Airway gene expression patterns associated with clinical severity in RSV-infected infants. Gene expression from nasal/airway samples, collected from 106 infants infected with RSV, was assessed by high-throughput RNA sequencing. A, Circos plots displaying biological function (left) and disease (right) ontologies associated with severity. Shown are a subset of genes with expression patterns significantly associated (FDR < .05, fold change > 1.5) with clinical severity, following adjustment for other variables in a multivariate model, and key ontologies significantly associated with severity (n = 629 genes, FDR < .05). Biological functions are enriched in viral infection-related ontologies, and disease ontologies include pneumonia, a lower airway pathology.
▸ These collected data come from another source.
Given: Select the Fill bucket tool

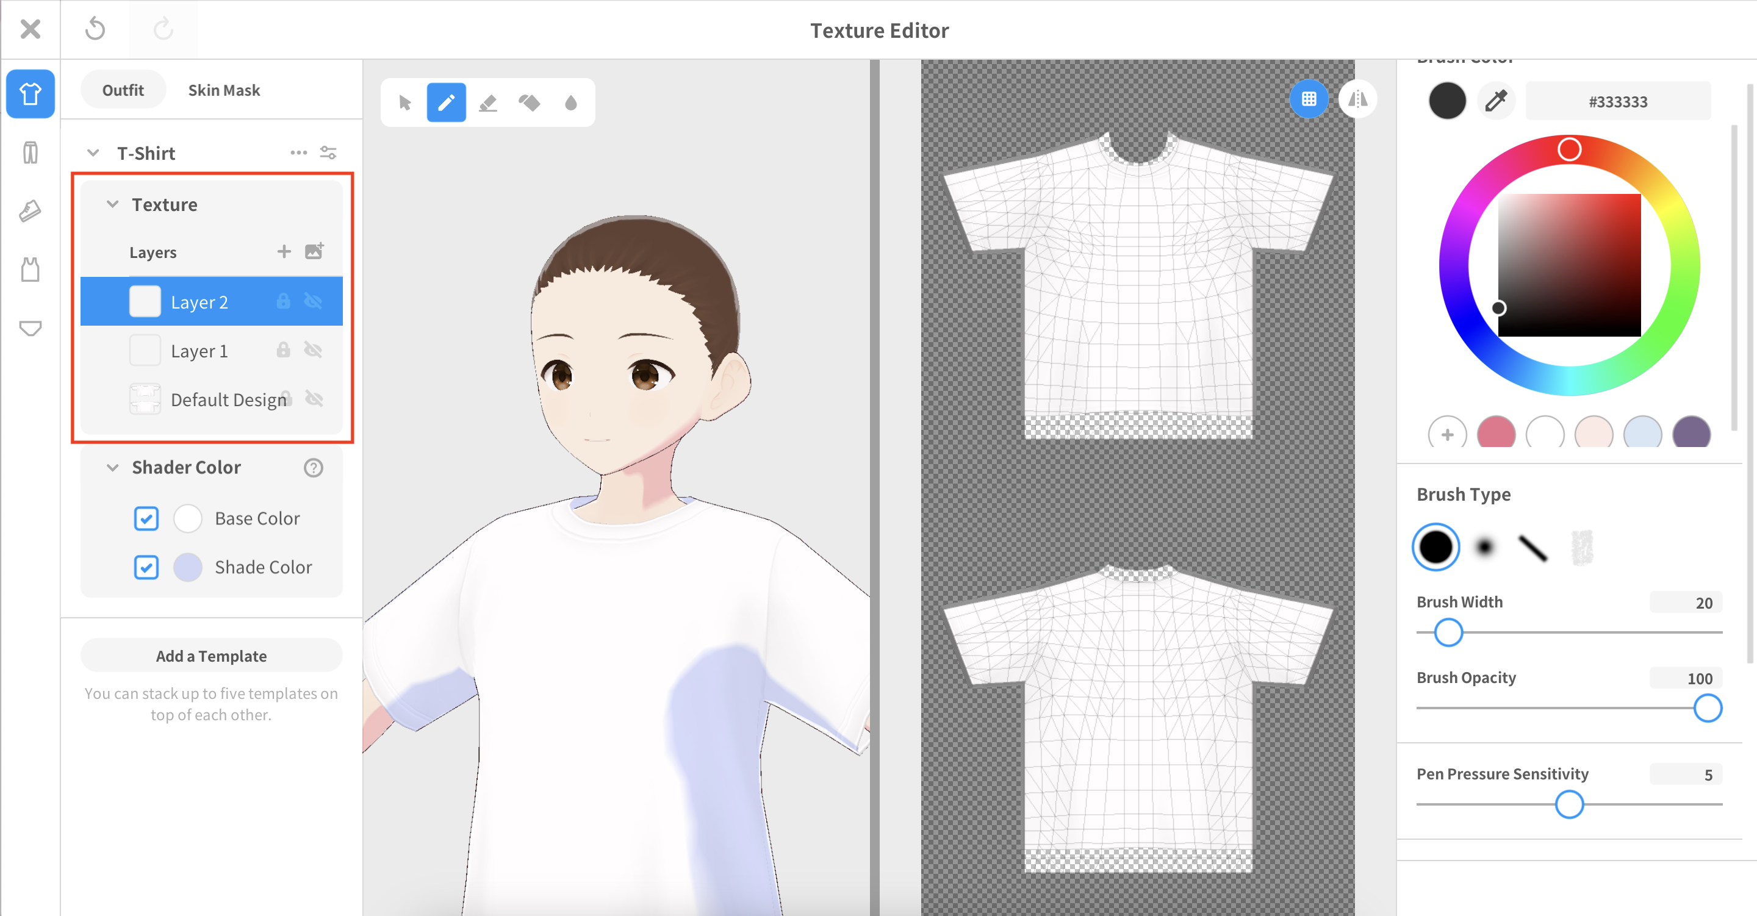Looking at the screenshot, I should coord(529,103).
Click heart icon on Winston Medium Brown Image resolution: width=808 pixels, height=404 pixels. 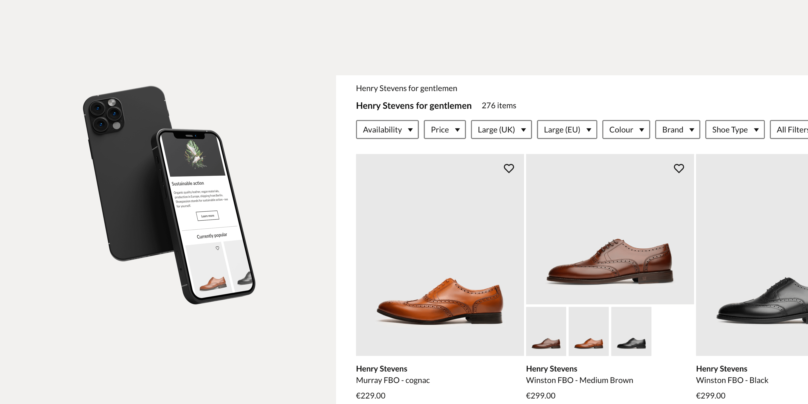679,168
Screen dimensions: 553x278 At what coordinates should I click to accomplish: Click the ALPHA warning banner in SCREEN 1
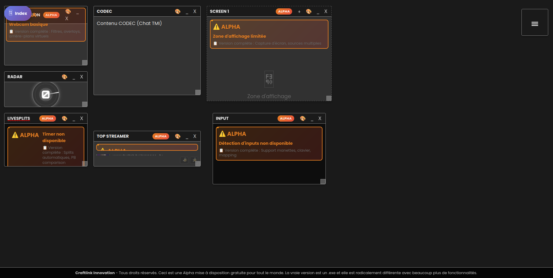pyautogui.click(x=269, y=34)
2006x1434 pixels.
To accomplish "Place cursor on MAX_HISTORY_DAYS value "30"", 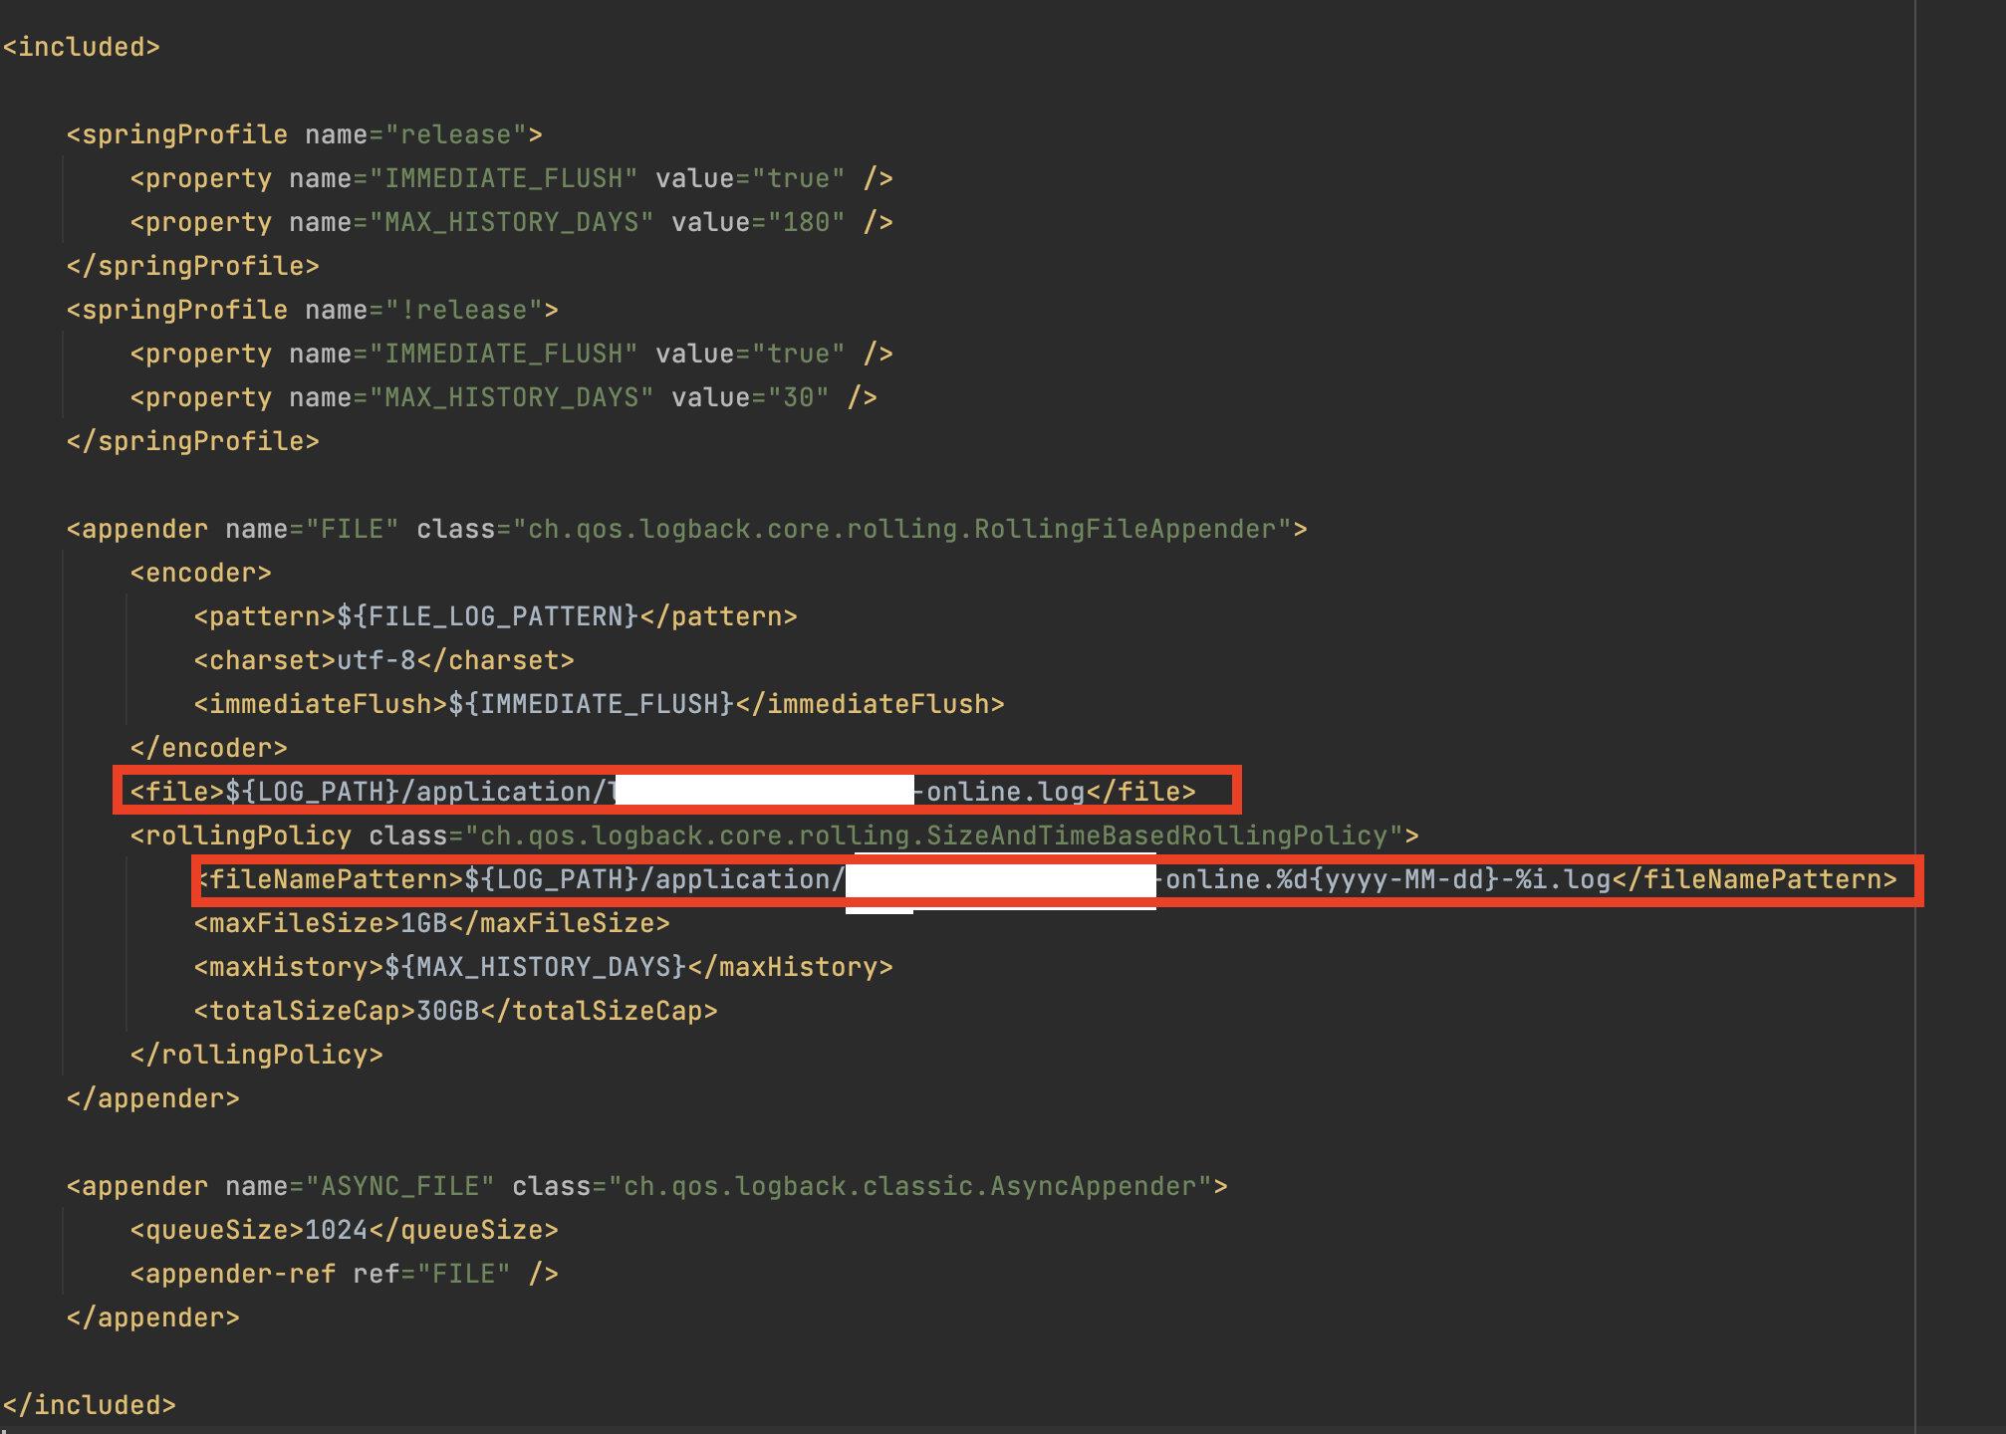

B, Cell type enrichment plots indicate severity genes are associated with multiple hematopoietic lineages, predominantly CD14⁺ monocytes, CD33⁺ myeloid cells, and smooth muscle cells. C, Canonical pathway analysis of severity-associated genes suggests alterations in immune signaling in infants with severe clinical symptoms, including IL-17. D, Multiplex ELISA analysis of nasal washes from RSV-infected infants confirms that the production of select immune-related proteins are increased in infants with severe clinical symptoms. Asterisk, P value < .05; Boxes, upper and lower quartiles of data; Whiskers, the highest and lowest data point. Abbreviations: ELISA, enzyme-linked immunosorbent assay; FDR, false discovery rate; IL-17, interleukin-17; RSV, respiratory syncytial virus.